European start-up visas increasingly popular with expats

European start-up visas increasingly popular with expats

European start-up visas increasingly popular with expats

The international start-up scene is growing by the day, with Estonia, Portugal and France all hot destinations for talented expat entrepreneurs.

Estonia has welcomed over 1,000 new arrivals since it released its start-up visa programme in 2017; France’s President Macron’s ‘start-up nation’ plan sounded good and is going well, and Portugal’s long-awaited tech visa went live on January 1 this year. Estonia’s new start-up visa ;launched in 2017, has drawn strong interest resulting in some 1,108 team applications from which close on 1,000 individuals including 281 founders are now successfully relocated or at least have received permission to arrive. Russian expats are leading the list with 25 already granted five-year visas, and Indian, Iranian, Ukrainian and Turkish start-ups are well under way. Estonia’s ambition was to attract 50 companies via the new visas, but 300 arrived during the year following the launch, thus proving the efficacy of the visa system.
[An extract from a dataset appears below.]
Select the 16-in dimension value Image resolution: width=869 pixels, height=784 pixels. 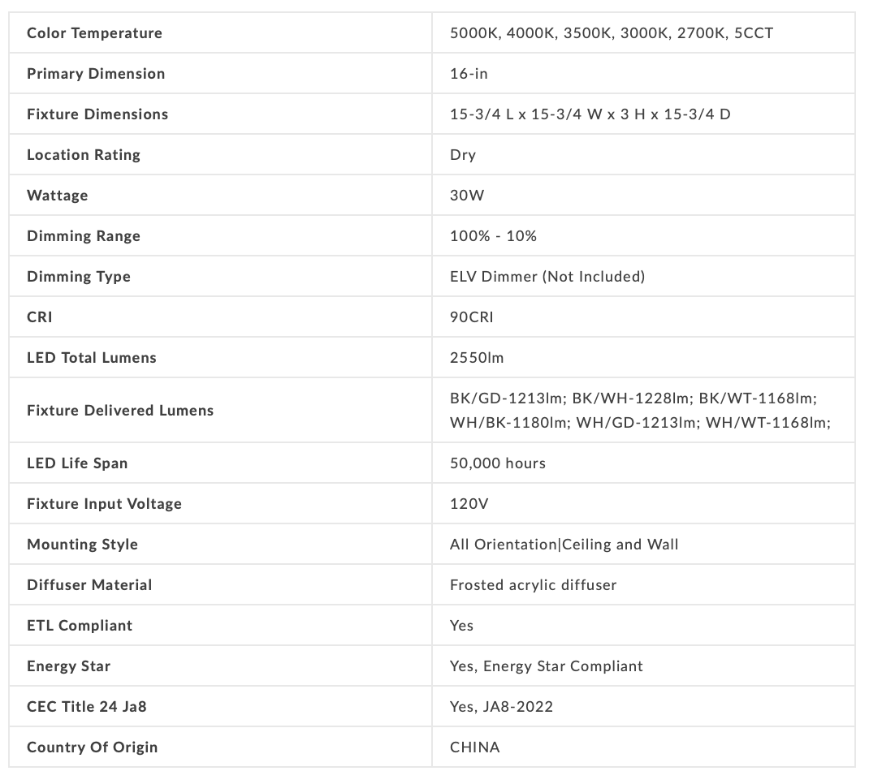[469, 74]
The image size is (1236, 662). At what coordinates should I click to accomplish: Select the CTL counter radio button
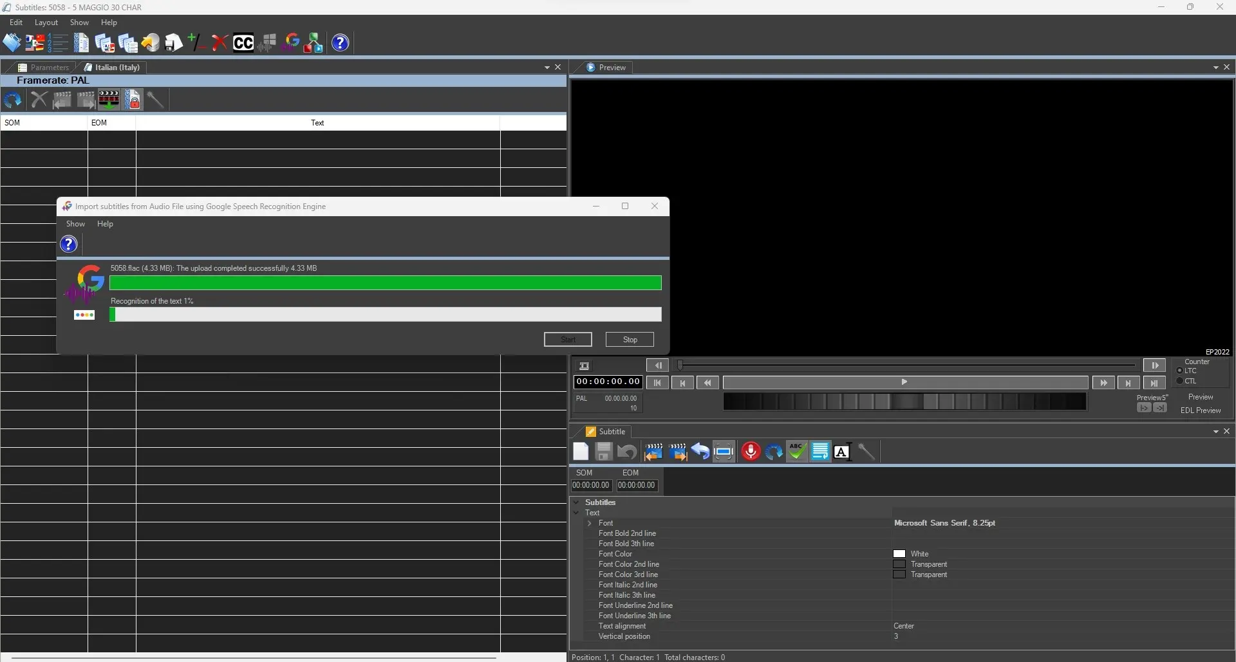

Thanks to France’s relatively new-on-the-job President Macron, the country is now the UK’s number one rival for tech start-ups in general, with its potential growing fast and attracting tech luminaries such as former Oh CEO John Chambers and Apple iPhone team leader Tony Fadell. France’s Station F is now Europe’s biggest hub for start-ups, with proven resources and acceptance into a French Tech Ticket accelerator or incubator necessary for integration into the system.

Portugal is now looking to catch up with Estonia and France via its very own tech visa launched on January 1 2019. The aim, part of the Startup Portugal programme, is to make sure highly qualified expat tech staff from countries outside the European Union are able to get fast-track access to jobs with local companies. The government’s certification programme for companies working on tech innovations culminates in visas as well as residency permits for top third-country talent looking to work with Portuguese companies including start-ups.

In all the European Union member states, start-ups must be focused on tech and show job creation potential over and beyond the original team. Getting a long-stay work visa is dependent on getting accepted into either an accelerator or an incubator, with Portugal as well as several other EU countries offering programmes and vouchers to help with defraying the costs of establishing expat start-ups. Some 150 accelerators/incubators are now in place across the overall network, giving plenty of choice in this fast-developing sector.